- WHAT TO WORK ON
Reproduce verbatim the rows from the line with "How do I perform: Switch to the FX tab?" up to and including the line with "Click UPGRADE to move to version 2", omitting the pictures from your answer.

- RECORDS FOR PROCESSING
BEGIN

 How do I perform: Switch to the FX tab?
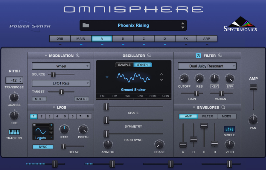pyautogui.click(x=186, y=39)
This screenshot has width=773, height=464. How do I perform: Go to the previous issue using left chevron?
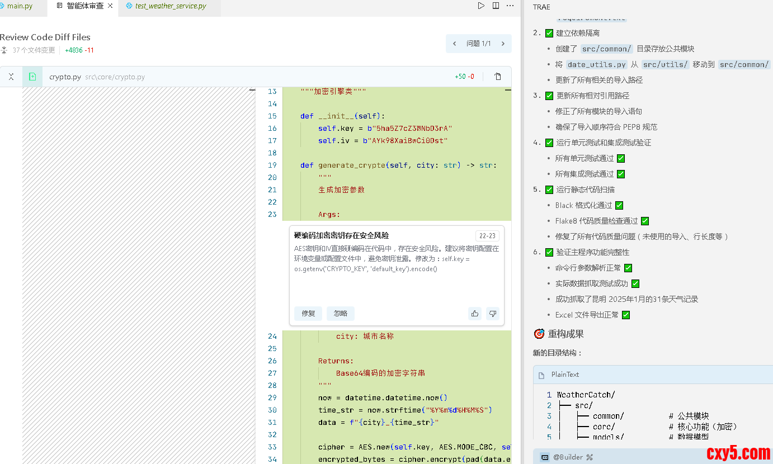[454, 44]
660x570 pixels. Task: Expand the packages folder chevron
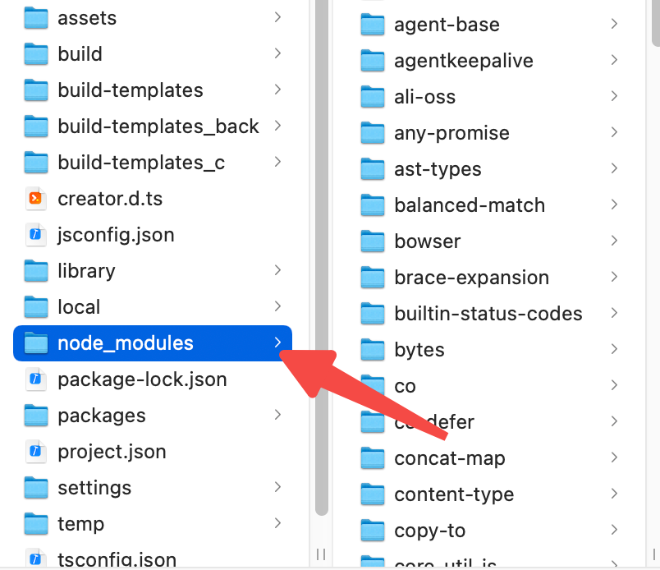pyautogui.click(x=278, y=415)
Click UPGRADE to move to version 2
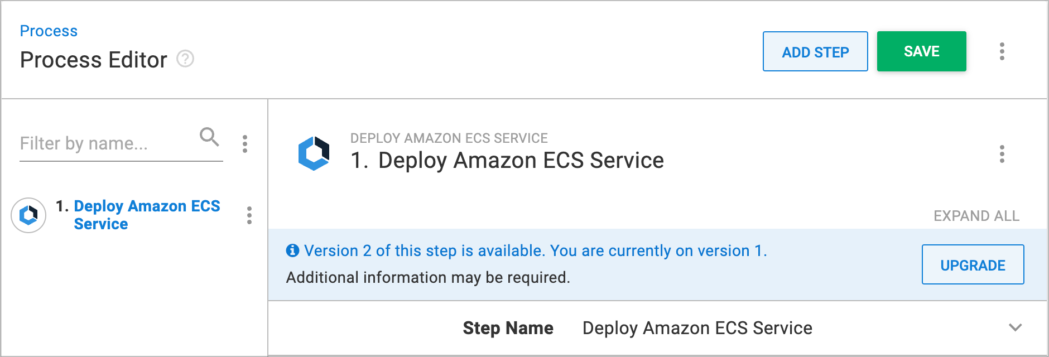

END
BEGIN

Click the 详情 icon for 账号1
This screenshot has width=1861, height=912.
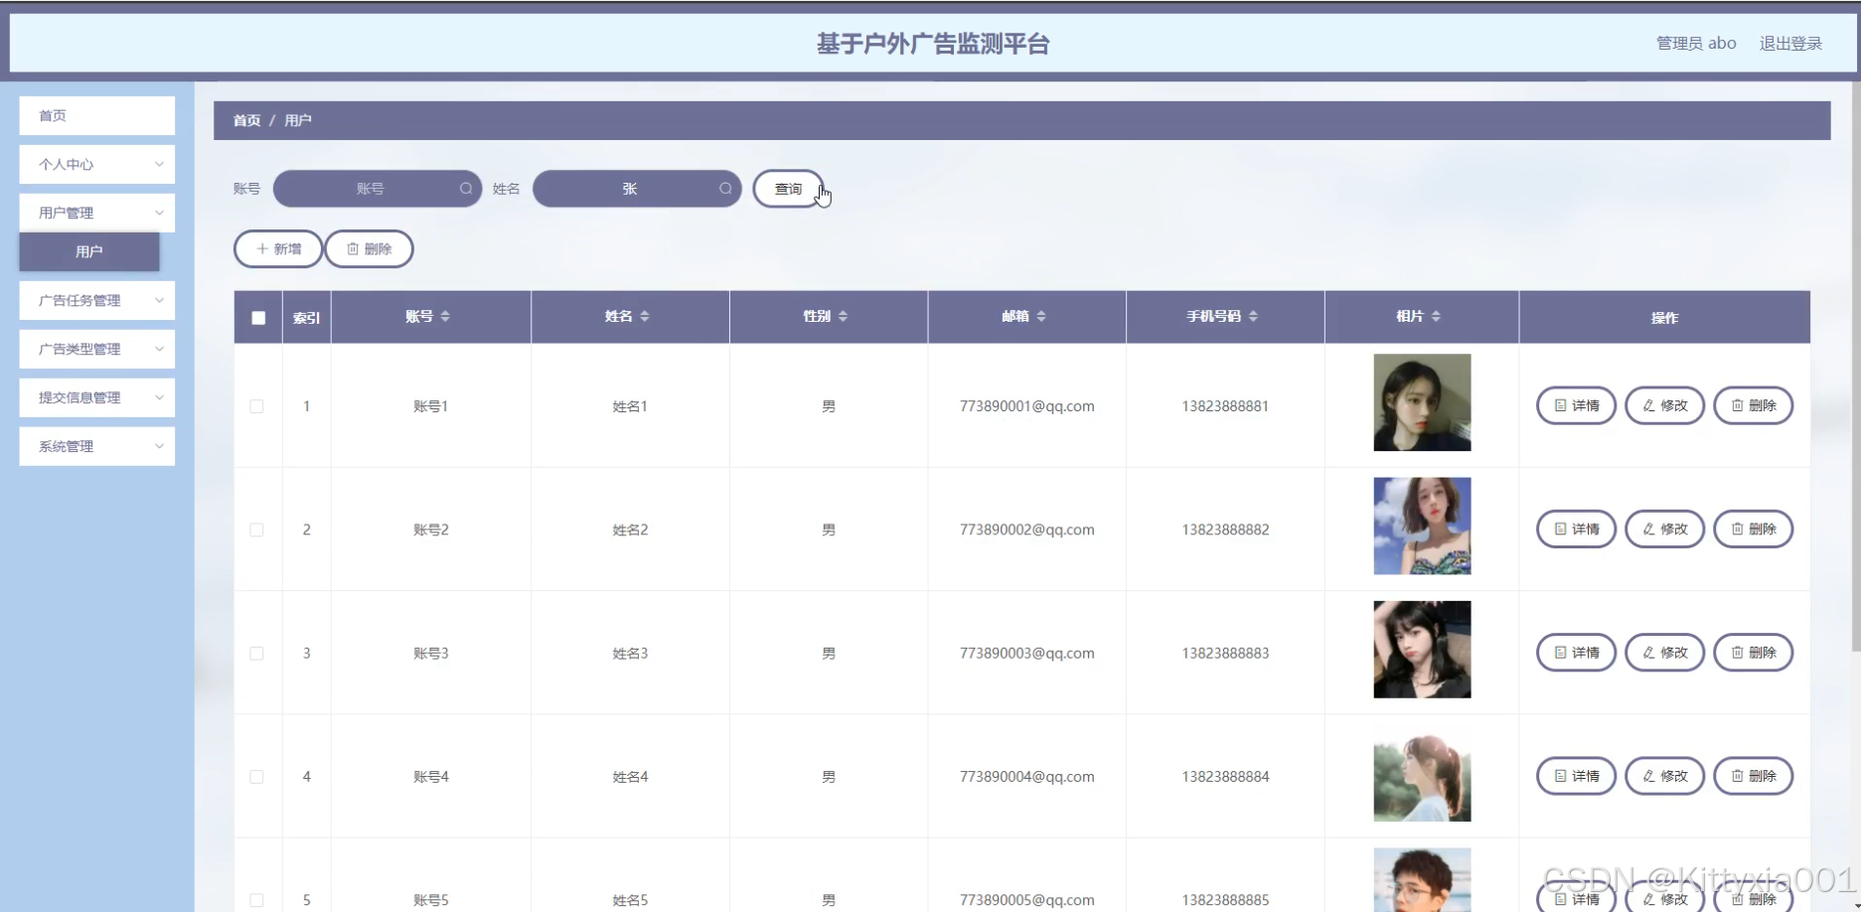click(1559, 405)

END
BEGIN

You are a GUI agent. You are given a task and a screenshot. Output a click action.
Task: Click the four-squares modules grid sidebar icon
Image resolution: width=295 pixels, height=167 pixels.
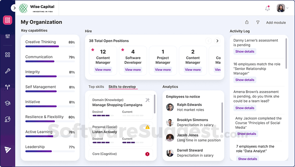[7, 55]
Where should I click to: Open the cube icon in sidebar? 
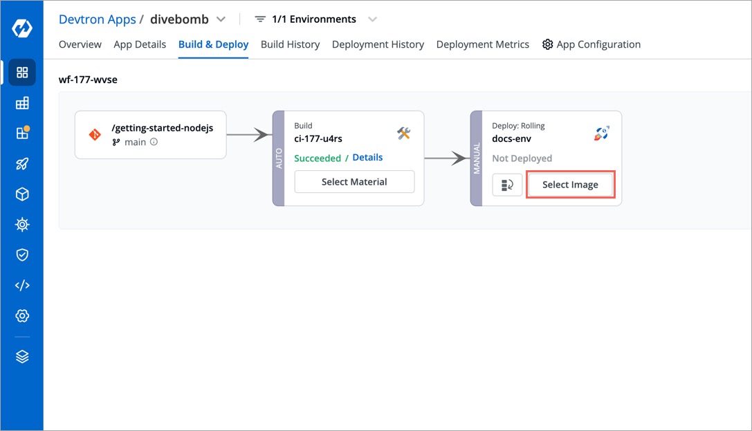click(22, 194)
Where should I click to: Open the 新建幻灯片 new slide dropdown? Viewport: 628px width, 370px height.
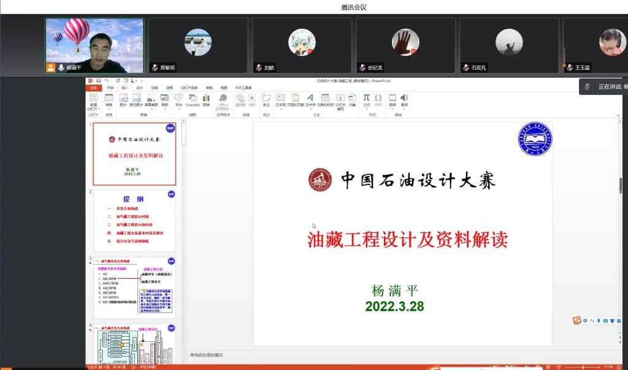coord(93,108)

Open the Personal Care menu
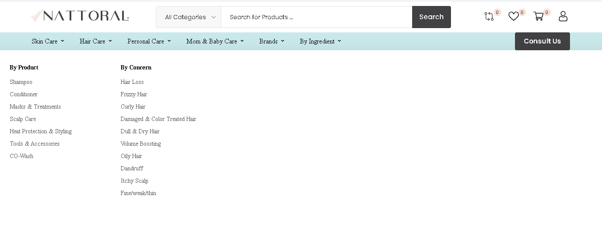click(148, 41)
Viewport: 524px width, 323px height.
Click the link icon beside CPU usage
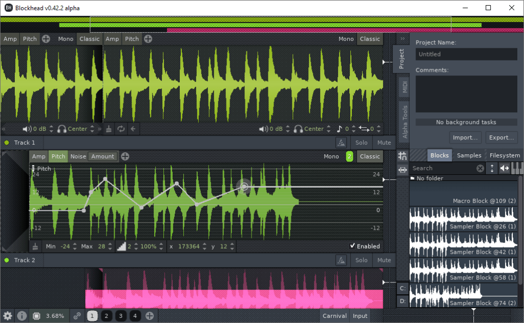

END

- EXERCISE RESULT
 How do I perform: Switch to the FX tab?
pyautogui.click(x=186, y=39)
This screenshot has width=773, height=464. How do I perform: Go to the previous issue using left chevron?
[454, 44]
660x570 pixels. Task: Expand the packages folder chevron
pyautogui.click(x=278, y=415)
Click UPGRADE to move to version 2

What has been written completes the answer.